• YOUR GOAL: Reproduce each line from the records that holds "agent".

Collected data

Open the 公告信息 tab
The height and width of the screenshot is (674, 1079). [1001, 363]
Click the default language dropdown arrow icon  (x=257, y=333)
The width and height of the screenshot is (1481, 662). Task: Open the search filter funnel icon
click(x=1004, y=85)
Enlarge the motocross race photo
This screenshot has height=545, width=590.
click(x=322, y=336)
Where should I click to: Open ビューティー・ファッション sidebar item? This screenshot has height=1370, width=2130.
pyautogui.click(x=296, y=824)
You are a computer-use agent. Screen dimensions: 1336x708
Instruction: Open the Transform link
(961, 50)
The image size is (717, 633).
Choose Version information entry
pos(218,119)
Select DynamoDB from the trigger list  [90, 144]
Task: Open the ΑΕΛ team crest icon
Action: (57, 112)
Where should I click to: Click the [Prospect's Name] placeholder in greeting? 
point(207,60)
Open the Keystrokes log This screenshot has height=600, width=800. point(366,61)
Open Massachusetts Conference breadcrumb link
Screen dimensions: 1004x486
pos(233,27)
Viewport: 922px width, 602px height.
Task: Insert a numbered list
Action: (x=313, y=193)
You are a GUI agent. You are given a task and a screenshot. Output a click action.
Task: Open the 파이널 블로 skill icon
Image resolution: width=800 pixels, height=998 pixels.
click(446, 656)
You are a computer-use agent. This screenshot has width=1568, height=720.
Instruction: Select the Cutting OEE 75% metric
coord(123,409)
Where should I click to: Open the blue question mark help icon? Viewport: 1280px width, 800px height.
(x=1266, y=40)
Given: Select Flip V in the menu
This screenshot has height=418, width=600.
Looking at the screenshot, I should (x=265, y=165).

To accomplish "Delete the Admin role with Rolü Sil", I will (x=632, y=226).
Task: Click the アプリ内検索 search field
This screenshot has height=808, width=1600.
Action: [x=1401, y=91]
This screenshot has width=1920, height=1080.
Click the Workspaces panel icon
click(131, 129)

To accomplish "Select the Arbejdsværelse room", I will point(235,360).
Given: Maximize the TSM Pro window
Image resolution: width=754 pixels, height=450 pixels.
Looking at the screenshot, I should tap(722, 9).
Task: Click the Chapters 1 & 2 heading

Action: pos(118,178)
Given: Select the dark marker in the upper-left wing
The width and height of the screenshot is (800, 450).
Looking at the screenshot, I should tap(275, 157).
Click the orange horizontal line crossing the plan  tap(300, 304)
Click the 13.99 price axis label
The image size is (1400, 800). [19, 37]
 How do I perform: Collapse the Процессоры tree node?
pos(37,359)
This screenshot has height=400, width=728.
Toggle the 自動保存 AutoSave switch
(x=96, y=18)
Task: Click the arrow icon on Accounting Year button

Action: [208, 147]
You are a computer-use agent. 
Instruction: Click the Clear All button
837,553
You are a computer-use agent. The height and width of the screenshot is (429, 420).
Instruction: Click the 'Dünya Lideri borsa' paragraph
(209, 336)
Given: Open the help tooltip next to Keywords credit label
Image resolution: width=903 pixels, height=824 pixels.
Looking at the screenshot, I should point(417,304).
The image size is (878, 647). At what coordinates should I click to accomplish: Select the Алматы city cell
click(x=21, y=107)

• TASK SOLUTION:
You are a computer-use agent. Screen dimensions: 1336x708
You are a GUI agent. You are given a task and a screenshot. Output a click action.
You are a computer-use agent. This screenshot has width=1568, height=720.
You are a computer-use agent. 
You are a computer-use agent. The height and width of the screenshot is (429, 420).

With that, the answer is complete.